Records to use:
++++++++
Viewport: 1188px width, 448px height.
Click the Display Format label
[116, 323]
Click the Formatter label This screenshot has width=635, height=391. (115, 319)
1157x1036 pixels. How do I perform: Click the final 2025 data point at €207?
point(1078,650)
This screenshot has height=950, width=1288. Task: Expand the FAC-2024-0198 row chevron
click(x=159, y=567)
++++++++
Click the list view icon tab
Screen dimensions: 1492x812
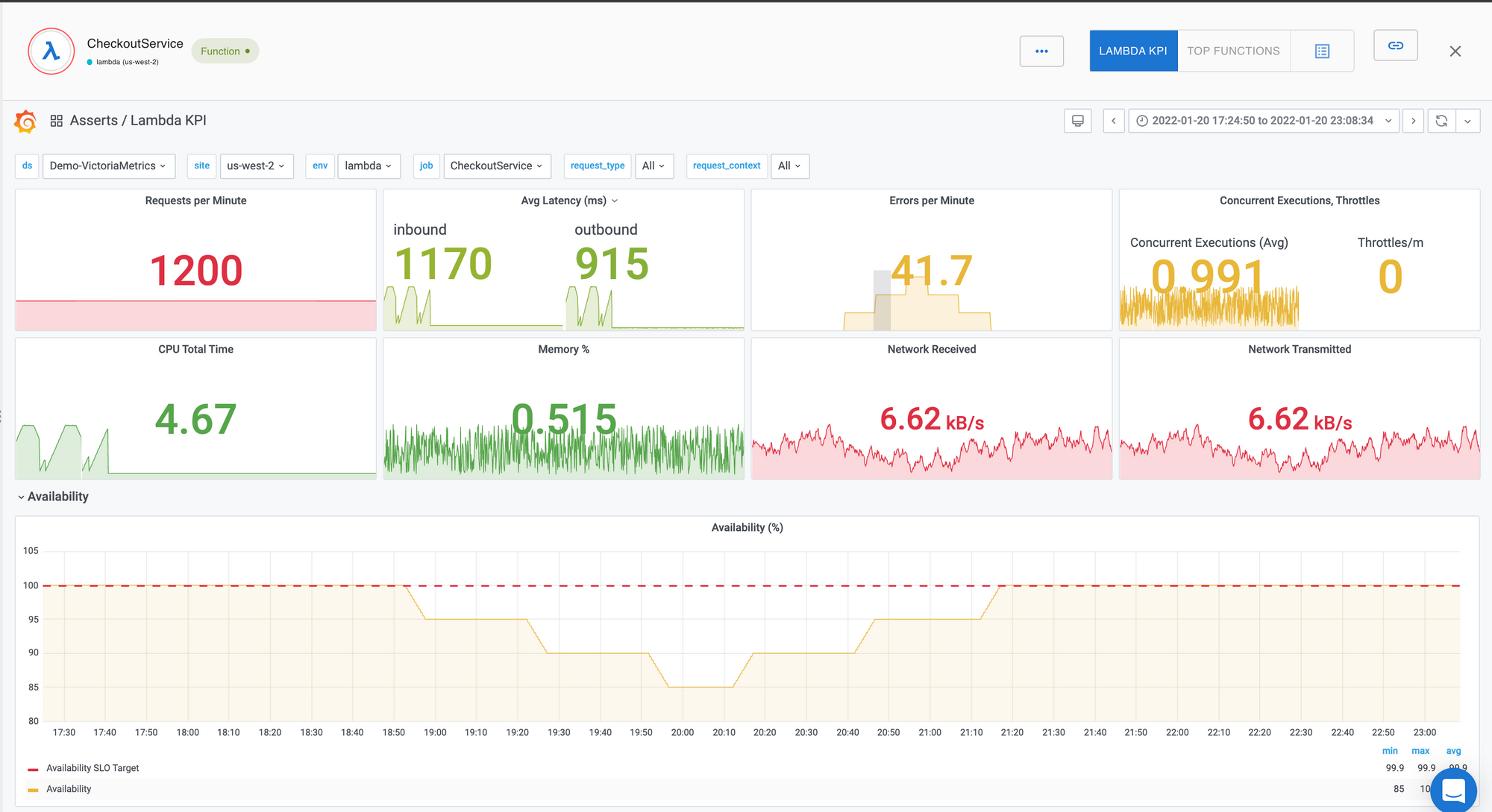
++++++++
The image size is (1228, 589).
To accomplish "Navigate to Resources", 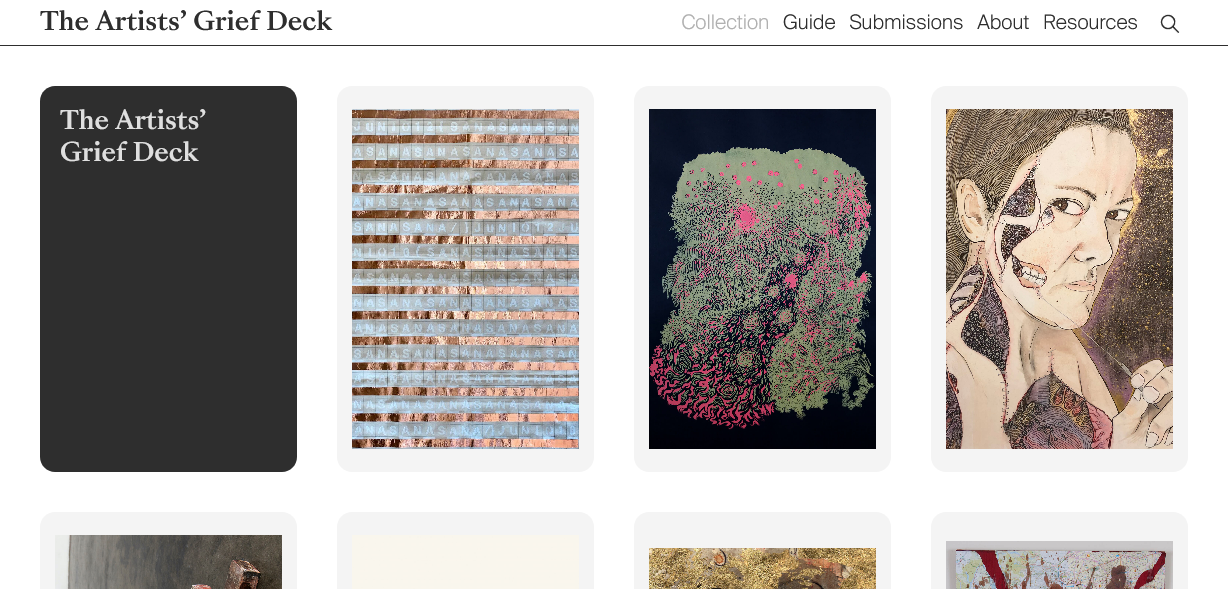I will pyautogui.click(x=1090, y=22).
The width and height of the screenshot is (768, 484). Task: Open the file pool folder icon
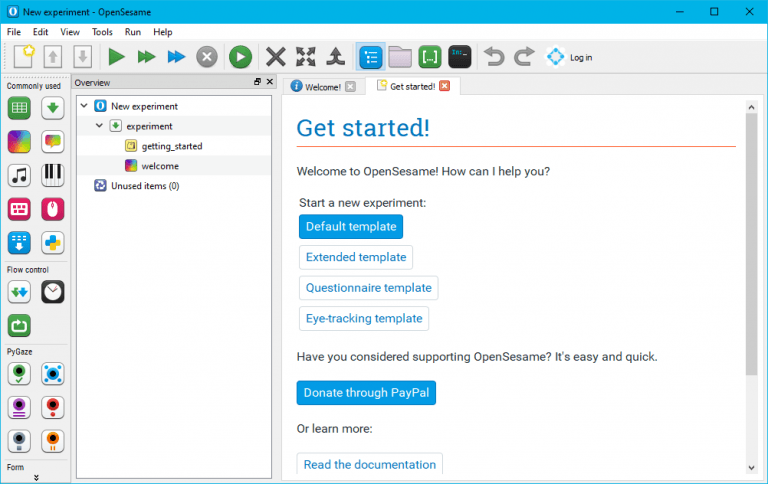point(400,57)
++++++++
Scale the coordinates in the records, reproducing every line of the stretch that opens with the line containing "Viewport: 1188px width, 448px height." and closes with the line containing "point(1078,650)", requests included. Multiply each coordinate in the answers by 2.15 and round to whole numbers, with halves rounded up.

Viewport: 1188px width, 448px height.
Click the Display Format label
[249, 694]
Click the Formatter label This screenshot has width=635, height=391. (247, 686)
1157x1036 pixels. How do I perform: Click the final 2025 data point at €207?
point(2318,1398)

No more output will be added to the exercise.